Here are some notes on the differences between those two directives and how they are implemented for Dezi with Apache Lucy. The relevant Perl classes are Dezi::Lucy::Indexer (or SWISH::Prog::Lucy::Indexer, depending on your version of Dezi).

  • A field defined as either a MetaName, PropertyName or both, can be searched.
  • Fields are matched against tag names in your XML/HTML documents. See also the TagAlias, UndefinedMetaTags, UndefinedXMLAttributes,
    and XMLClassAttributes directives.
  • You can alias field names with MetaNamesAlias and PropertyNamesAlias.
  • MetaNames are tokenized and case-insensitive and (optionally, with FuzzyIndexingMode) stemmed.
  • PropertyNames are stored, case-sensitive strings.
  • If a field is defined as both a MetaName and PropertyName, then it will be tokenized.
  • If a field is defined only as a MetaName, it will be parsed but not stored. That means you can search on the field but when you try and retrieve the field’s value from the results, it will cause a fatal error.
  • If a field is defined only as a PropertyName, it will be parsed and stored, but it will not be tokenized. That means the field’s contents are stored without being split up into words.
  • You can control the parsing and storage of PropertyName-only fields with the following additional directives:
    • PropertyNamesCompareCase – case sensitive search
    • PropertyNamesIgnoreCase – case insensitive search (default)
    • PropertyNamesNoStripChars – preserve whitespace
  • There are two default MetaNames defined: swishdefault and swishtitle.
  • There are two default PropertyNames defined: swishtitle and swishdescription.
  • The libswish3 XML and HTML parsers will automatically treat a <title> tag as swishtitle. Likewise they will treat <body> tag as swishdescription.
  • Things get complicated quickly when defining fields. Experiment with small test cases to arrive at the configuration that works best with your application.

Ruby dezi-client 1.1.0 released

The dezi-client for Ruby version 1.1.0 has been pushed to https://rubygems.org/gems/dezi-client.

This new version uses the Faraday+Excon HTTP client and fixes a bug with multiple values for GET params.

Reserved fields

Dezi is built on top of SWISH::3 and SWISH::Prog, which reserve several built-in field names.

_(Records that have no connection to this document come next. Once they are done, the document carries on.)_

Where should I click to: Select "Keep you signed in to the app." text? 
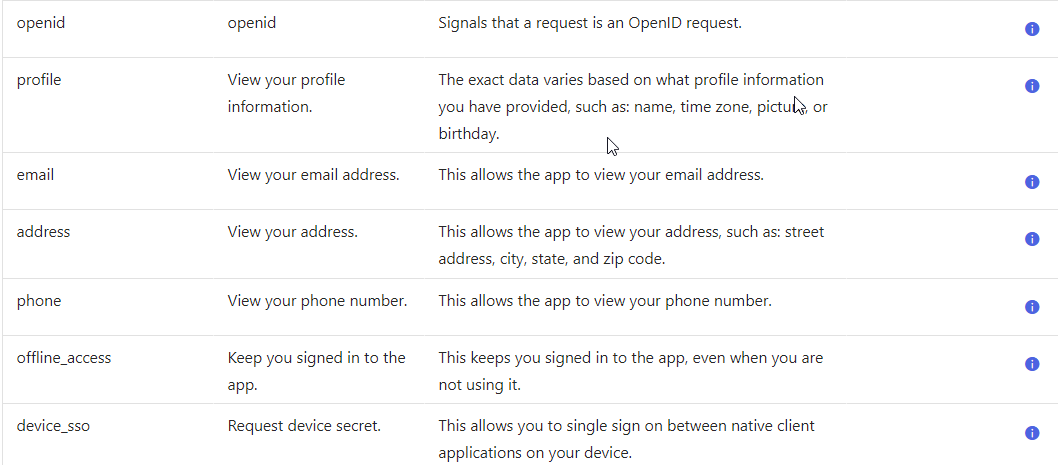point(316,370)

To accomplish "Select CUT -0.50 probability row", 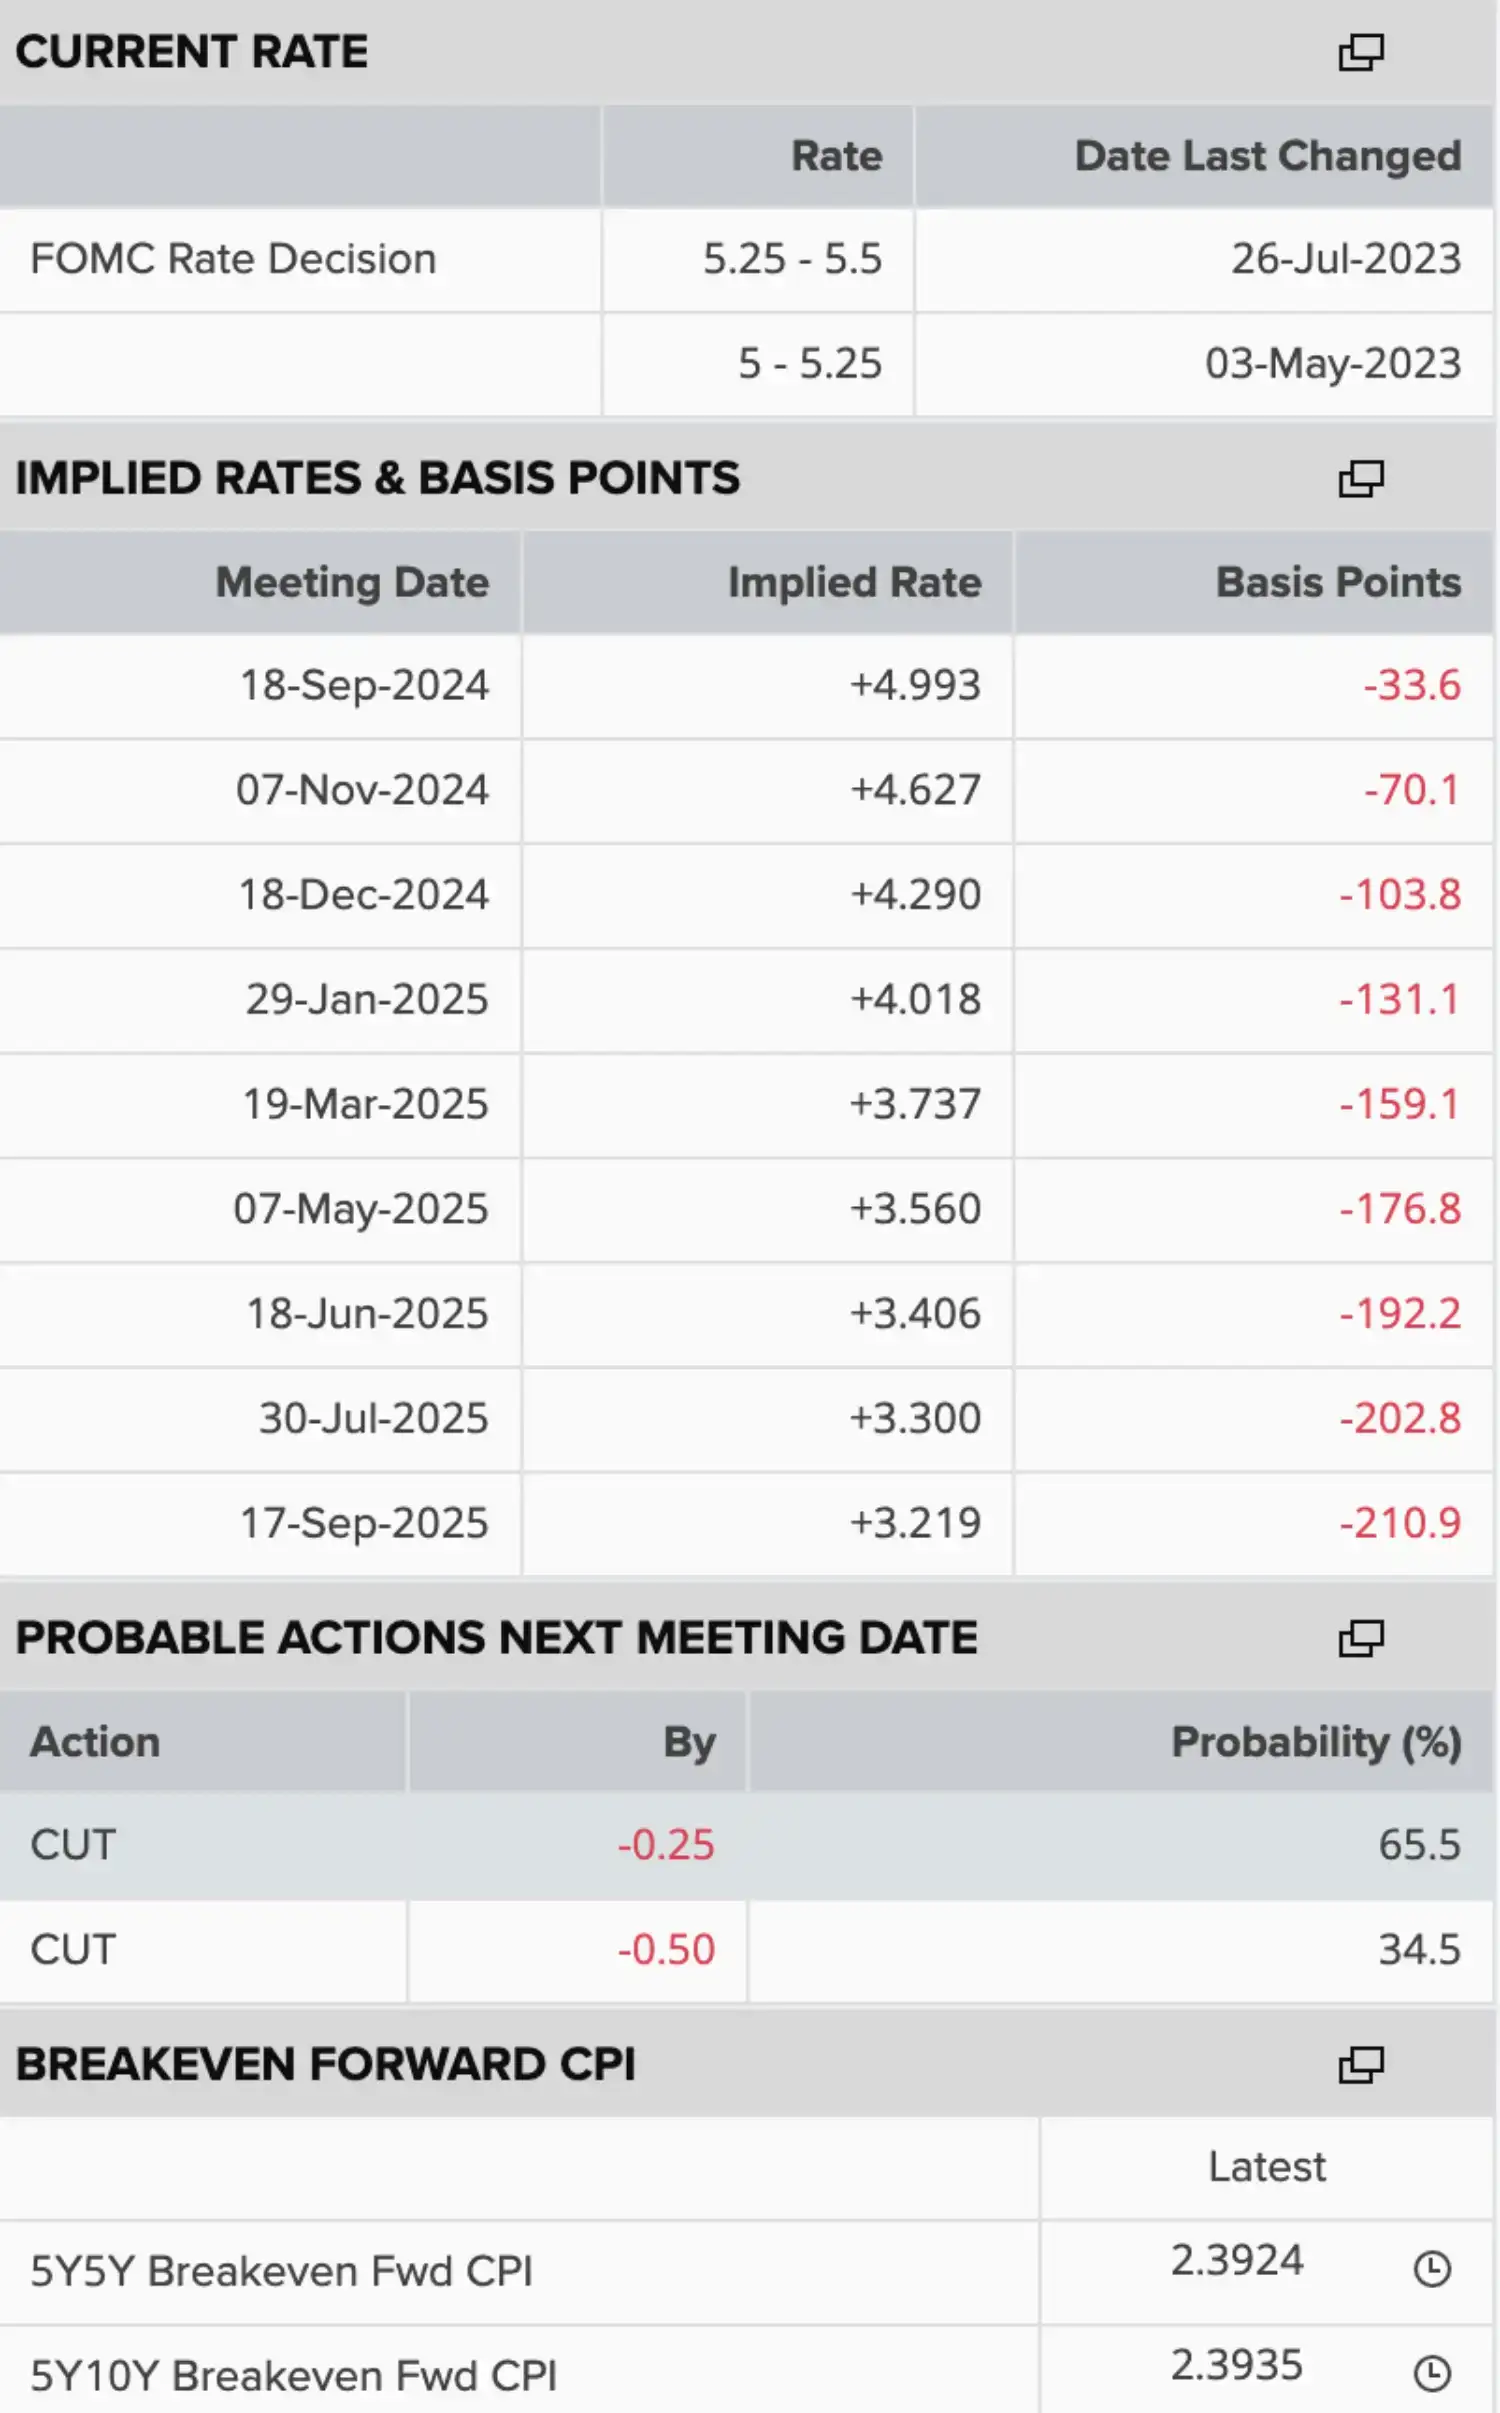I will coord(747,1950).
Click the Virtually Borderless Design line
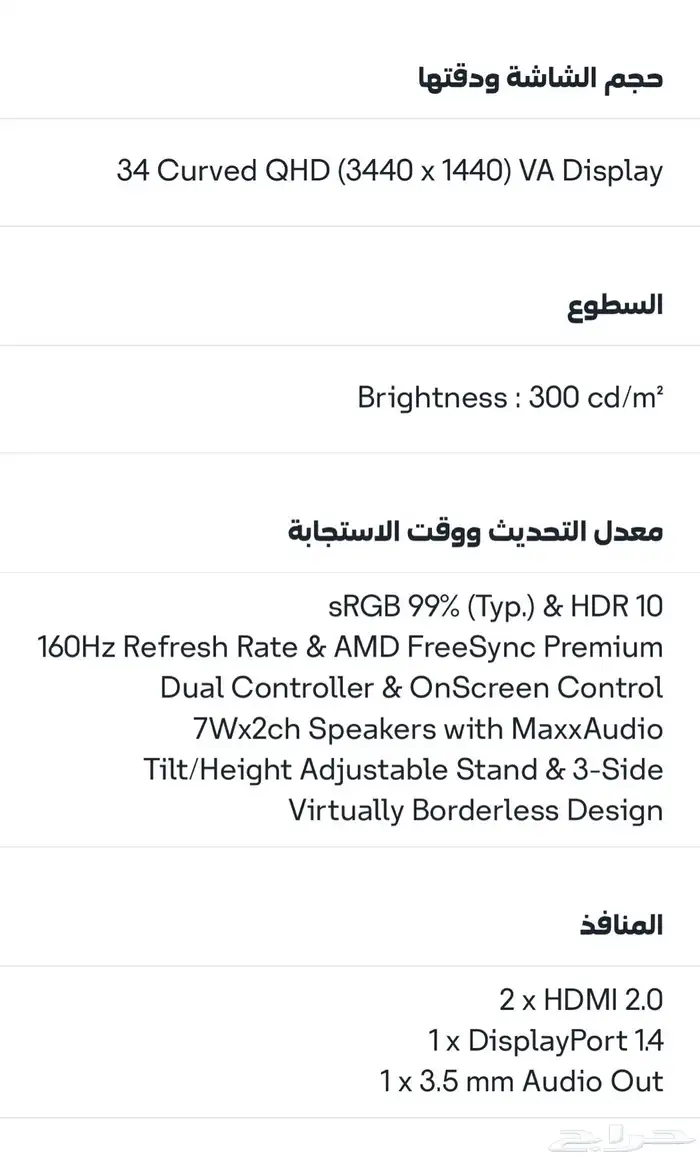700x1160 pixels. [476, 810]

Here’s a list of the reserved, built-in field names:

  • swishdefault
  • swishdescription
  • swishdocpath
  • swishdocsize
  • swishencoding
  • swishlastmodified
  • swishmime
  • swishparser
  • swishtitle
  • swishwordnum

The following method names are reserved in SWISH::Prog::Result which are mapped to the built-in field names:

built-in method
swishdocpath uri
swishlastmodified mtime
swishtitle title
swishdescription summary

Dezi results come from Search::OpenSearch which uses the method names from SWISH::Prog::Result as the default attribute names.

In addition, the SWISH::3 parser aliases some common tag names to built-in fields, in order for HTML documents to get parsed in a more intuitive way. Those tags are title which is mapped to swishtitle and body which is mapped to swishdescription.

Avoid the use of any of these built-in field or method names when you are defining fields in your Dezi configuration. Behavior is unpredictable if there are any namespace collisions.

The –elastic feature

New in Dezi 0.2.10 is the --elastic feature. This option is shorthand for:

 engine_config => {
   indexer_config => {
     config => {
       UndefinedMetaTags => 'autoall',
     }
   }
 }

But instead of all that, just pass the --elastic option when you start the server:

% dezi --elastic

The --elastic feature makes your Dezi server act like Elasticsearch: fields are created simply by adding a document that contains them. So when you do this:

$ curl -XPOST 'http://localhost:5000/index/blog/post/1' -d '
{ 
    "user": "dilbert", 
    "postDate": "2011-12-15", 
    "body": "Search is hard. Search should be easy." ,
    "title": "On search"
}' -H 'Content-Type: application/json'

the fields for user and postdate spring into existence.

Note that all field names are lowercased, so postDate becomes postdate.

Note also that there are some reserved field names, so title is not added as a field because the title field is already aliased to swishtitle. Likewise, body is aliased to swishdescription.

The elastic feature requires the following supporting modules:

  • SWISH::3 1.000006
  • SWISH::Prog::Lucy 0.17